Note: The PKI used in this example use case will be an MS CA.
Note: The smart card type that will be managed in this use case will be a generic mini-driver smart card token.
Step 1 - Configure Card Template
1. Navigate to Options - Smart Cards page. When the page is loaded attach the smart card token that is to be issued with the vSEC:CMS. The vSEC:CMS will filter the card type and present the smart card template available in the vSEC:CMS.
2. Select the entry and click Edit. For Smart Card Access ensure that Use minidriver if possible is selected and click Save.
3. From Templates - Card Templates click the Add button.
4. Click the Edit link for General.
5. Enter a template name and attach the smart card token that is to be issued and click the Detect button to allow the vSEC:CMS to detect the smart card token type that is to be used for this card template. Click Ok to close the dialog.
6. Allow all other default settings in the General dialog and click Ok to save the settings and close this dialog.
7. Click the Edit link for Issue Card.
8. From User ID Options section enable Assign User ID and select the AD connection already configured.
9. From Enroll Certificate Options section enable Enroll certificate(s) and click the Add button. Select the CA connection already configured from the Certificate Authority drop-down list and select the smart card logon certificate template as configured on your CA from the Certificate template list and click Ok to save and close the dialog.
10. Allow all other defaults for the Issue Card dialog and click Ok to save and close.
11. Click Ok to save and close the card template configuration.
Important: It is important that the Windows smart card logon certificate template on the CA is configured to require an authorized signature. From the Issuance Requirements tab for the certificate template properties on the CA make sure to enable This number of authorized signatures and set a value of 1 and for Application policy drop-down list select the Certificate Request Agent option.
Step 2 - Configure Settings
1. From Options - Settings select Enable card template based actions and enable the Allow actions on unregistered cards.
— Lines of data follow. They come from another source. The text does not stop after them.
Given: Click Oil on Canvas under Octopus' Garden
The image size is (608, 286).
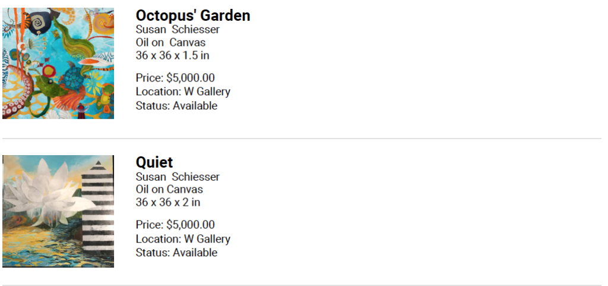Looking at the screenshot, I should click(x=170, y=42).
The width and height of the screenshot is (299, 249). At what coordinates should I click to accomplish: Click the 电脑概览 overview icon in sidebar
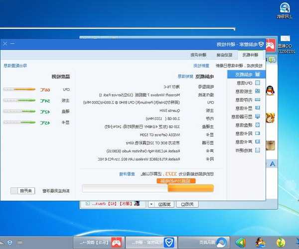point(257,74)
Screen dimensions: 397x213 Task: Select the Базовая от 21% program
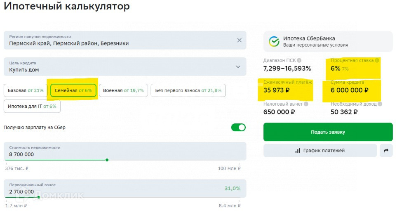click(x=26, y=90)
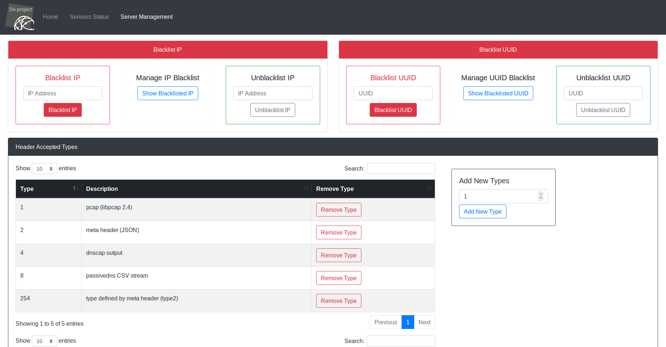
Task: Click Show Blacklisted IP button
Action: click(x=167, y=93)
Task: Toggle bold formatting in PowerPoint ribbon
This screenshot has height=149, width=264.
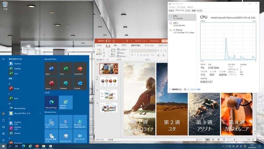Action: click(132, 55)
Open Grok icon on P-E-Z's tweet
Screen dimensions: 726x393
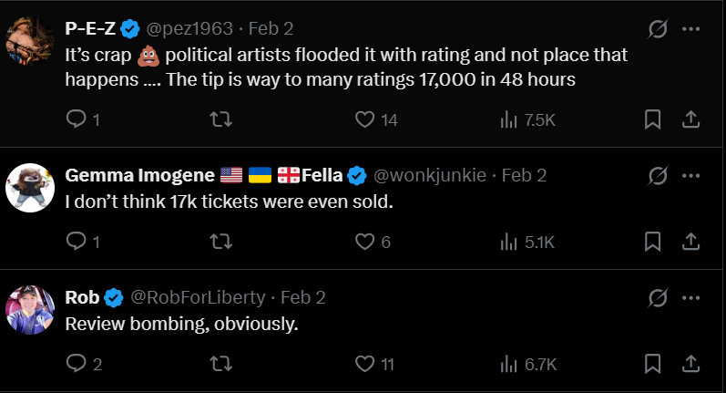coord(657,29)
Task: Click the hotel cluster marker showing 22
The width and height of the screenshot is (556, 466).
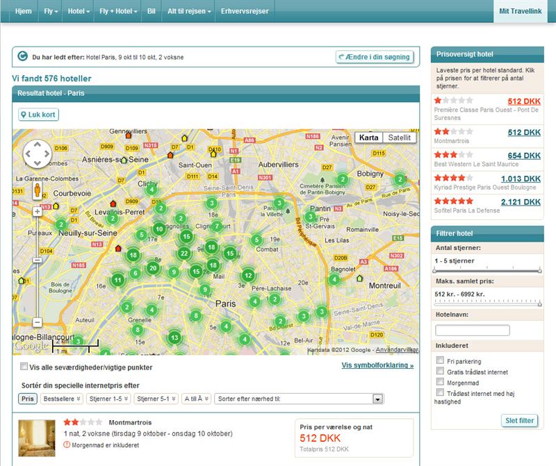Action: tap(183, 253)
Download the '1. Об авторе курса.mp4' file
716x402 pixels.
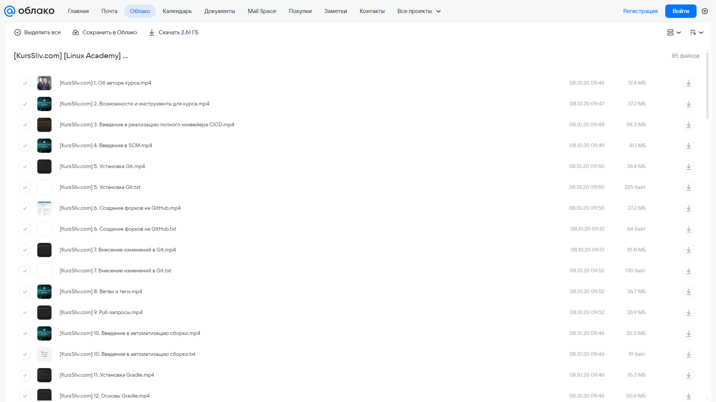pyautogui.click(x=688, y=83)
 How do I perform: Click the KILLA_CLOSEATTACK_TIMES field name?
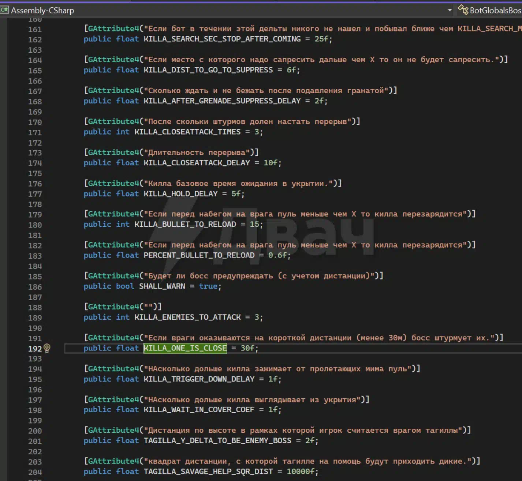tap(187, 132)
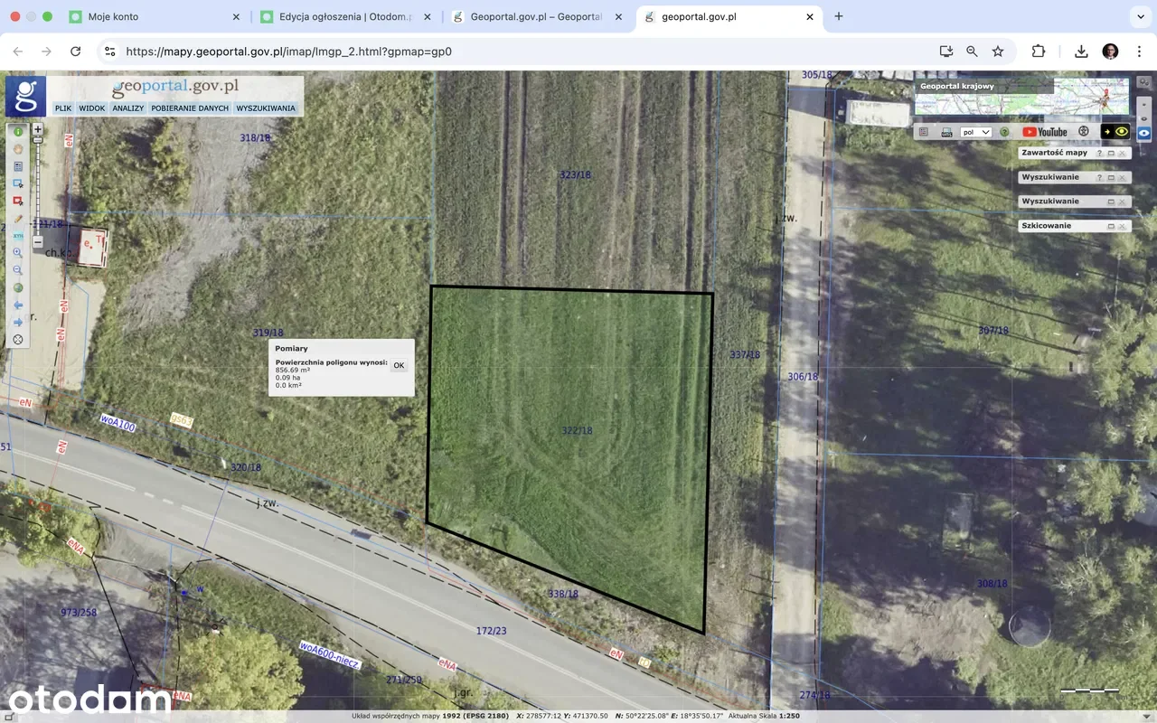
Task: Click the globe full extent icon
Action: [x=18, y=288]
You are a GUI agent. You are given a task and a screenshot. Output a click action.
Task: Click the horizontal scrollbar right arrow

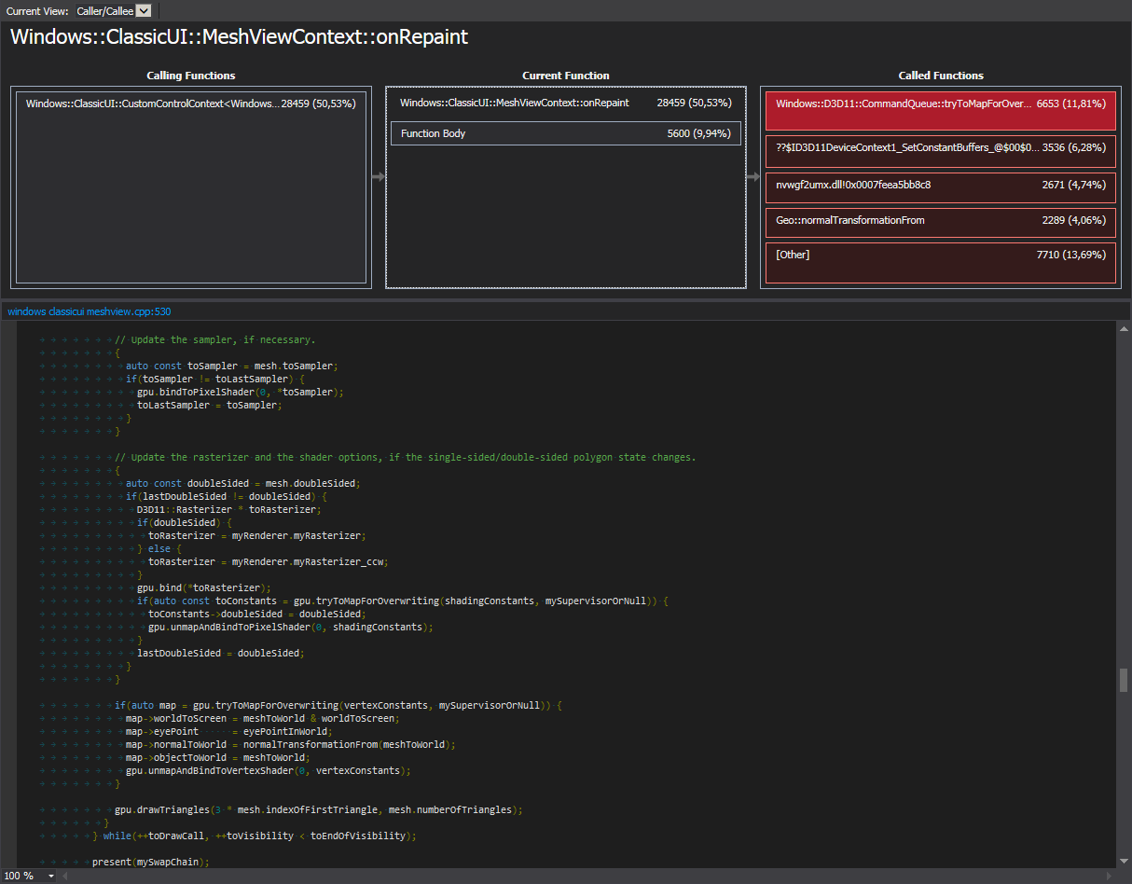[1109, 876]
2. Click the Configure button and from the available card templates select the template that you wish to use and add it to Selected list and click Ok.
Step 3 - Issue Certificate
1. From Actions - Certificate(s)/keys attach a smart card token that you wish to be issued with a certificate and from the drop-down list select the card template configured in step 1 and click Issue.
2. Enter the operator PIN (Passcode) code when prompted.
3. Enter the smart card token PIN code when prompted.
4. Select a user from AD that the smart card and certificate will be assigned to.
5. When complete a short summary dialog will appear.
6. The certificate issuance is now complete. The certificate(s) will be viewable from the Certificate(s)/keys dialog now.